We had dinner that night at Alcaide on the second floor of an unassuming building with a back balcony. For 6 Euros you get a personal jug of wine that’s equivalent to more than half a bottle. The fish was fresh and covered in salty champagne sauce. Patrons spoke a mixture of Portuguese, Spanish, French, and English, which swirled together throughout the small room. Dinner felt a bit brash and impersonal at times, but it wasn’t necessarily due to a lack of hospitality. It just felt like a different version of casual (eating and drinking was “all business”, so to speak). I attempted some broken Portuguese in the beginning, and by the time the check came, our server offered no English. Somehow, it all still worked.

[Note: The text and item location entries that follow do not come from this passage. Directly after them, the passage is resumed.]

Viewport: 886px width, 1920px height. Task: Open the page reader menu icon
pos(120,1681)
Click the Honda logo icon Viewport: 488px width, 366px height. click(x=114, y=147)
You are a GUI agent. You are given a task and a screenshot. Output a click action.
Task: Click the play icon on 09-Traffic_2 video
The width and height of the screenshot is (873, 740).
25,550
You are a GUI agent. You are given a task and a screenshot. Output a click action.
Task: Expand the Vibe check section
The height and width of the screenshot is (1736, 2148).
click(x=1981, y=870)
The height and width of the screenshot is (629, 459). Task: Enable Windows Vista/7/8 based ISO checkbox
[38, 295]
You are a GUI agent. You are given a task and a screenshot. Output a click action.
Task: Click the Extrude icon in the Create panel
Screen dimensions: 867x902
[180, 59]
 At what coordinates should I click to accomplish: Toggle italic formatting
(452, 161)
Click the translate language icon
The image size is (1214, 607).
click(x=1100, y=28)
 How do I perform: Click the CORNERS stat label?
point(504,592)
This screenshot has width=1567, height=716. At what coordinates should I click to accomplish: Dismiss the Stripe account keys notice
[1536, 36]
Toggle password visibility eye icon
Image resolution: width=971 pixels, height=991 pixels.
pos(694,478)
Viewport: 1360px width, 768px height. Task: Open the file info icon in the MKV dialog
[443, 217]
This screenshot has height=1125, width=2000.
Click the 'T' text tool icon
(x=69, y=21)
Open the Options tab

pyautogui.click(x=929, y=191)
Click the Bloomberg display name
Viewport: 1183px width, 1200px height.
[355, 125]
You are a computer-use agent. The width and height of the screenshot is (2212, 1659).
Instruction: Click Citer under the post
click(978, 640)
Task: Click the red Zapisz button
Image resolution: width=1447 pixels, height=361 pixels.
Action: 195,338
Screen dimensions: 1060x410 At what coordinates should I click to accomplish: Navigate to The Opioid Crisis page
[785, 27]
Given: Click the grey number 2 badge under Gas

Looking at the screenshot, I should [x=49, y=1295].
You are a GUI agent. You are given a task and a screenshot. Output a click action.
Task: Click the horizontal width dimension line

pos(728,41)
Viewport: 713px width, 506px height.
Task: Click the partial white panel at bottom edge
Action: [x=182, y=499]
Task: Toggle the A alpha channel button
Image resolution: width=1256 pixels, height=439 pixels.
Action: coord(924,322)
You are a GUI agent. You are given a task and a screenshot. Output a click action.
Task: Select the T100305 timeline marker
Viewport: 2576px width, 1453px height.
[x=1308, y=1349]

Afterwards we wandered streets that had become whisper quiet after having been jammed and bustling earlier. It was haunting yet peaceful, the way you could become so easily lost down empty pathways. It was like being transported back in time, frozen in stillness. I walked in a blur of the 20,000+ steps I’d taken that day, trying to see all the beautiful pieces of a place in a single day. But you can do all that and still occasionally feel the pause at night, see a faintly lit alleyway with a stone floor, and feel connected to something unidentifiable in a strange country. One bright star shone over the stone streets, and a yellow-leafed tree danced against the crumbling walls of the castle right behind our balcony. I heard nothing else but a still piece of settling time.